◆ Target position records
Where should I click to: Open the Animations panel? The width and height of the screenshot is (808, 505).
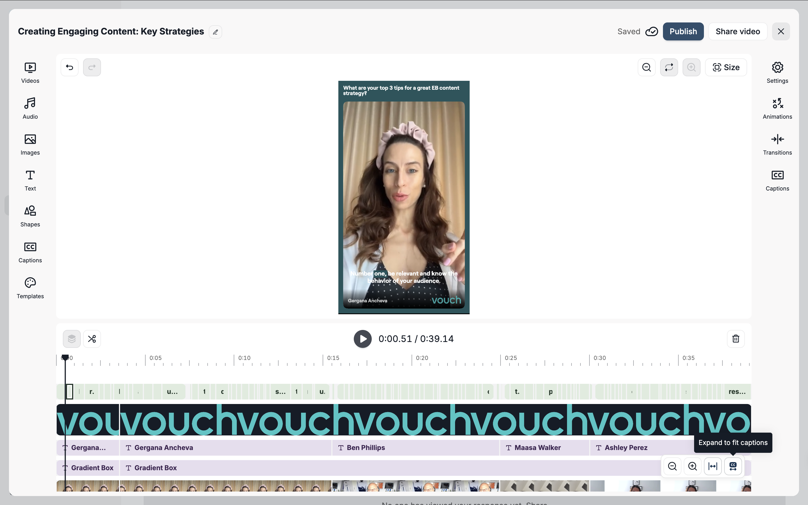777,108
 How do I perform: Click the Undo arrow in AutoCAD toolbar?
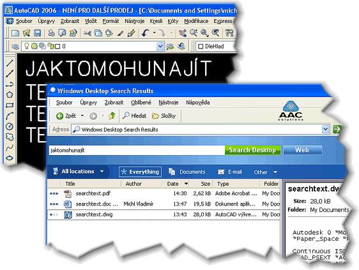pos(146,33)
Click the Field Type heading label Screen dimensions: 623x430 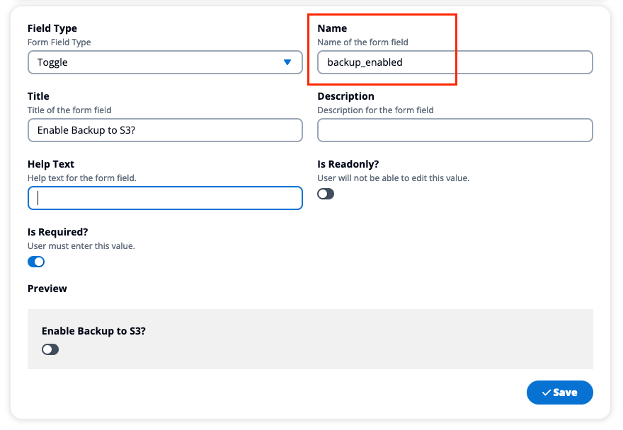52,28
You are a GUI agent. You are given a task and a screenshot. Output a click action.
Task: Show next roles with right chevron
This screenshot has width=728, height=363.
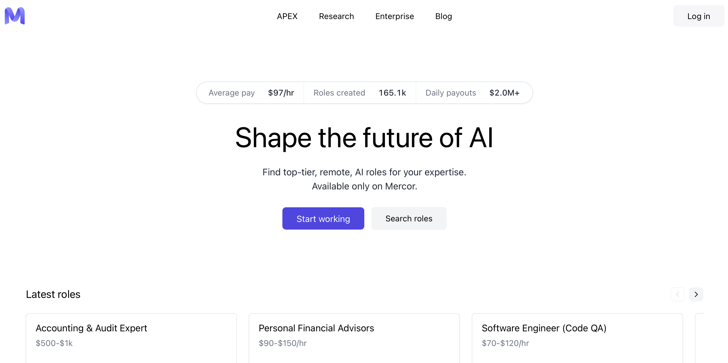[x=696, y=294]
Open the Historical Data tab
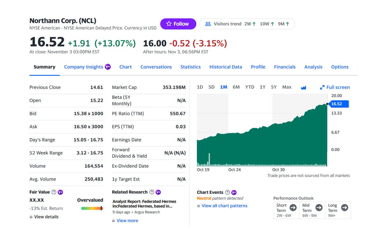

◆ WHAT IS NEEDED
In the items from the line with "You are a GUI" through the end of the items, rename "Historical Data" to "Archived Data" and write those lines out again with nothing else changed. Leave the pictures out of your answer.

◆ ANSWER IN FULL
You are a GUI agent. You are given a task and a screenshot. Output a click action.
Task: Show next roles with right chevron
This screenshot has width=728, height=363.
[x=696, y=294]
Open the Archived Data tab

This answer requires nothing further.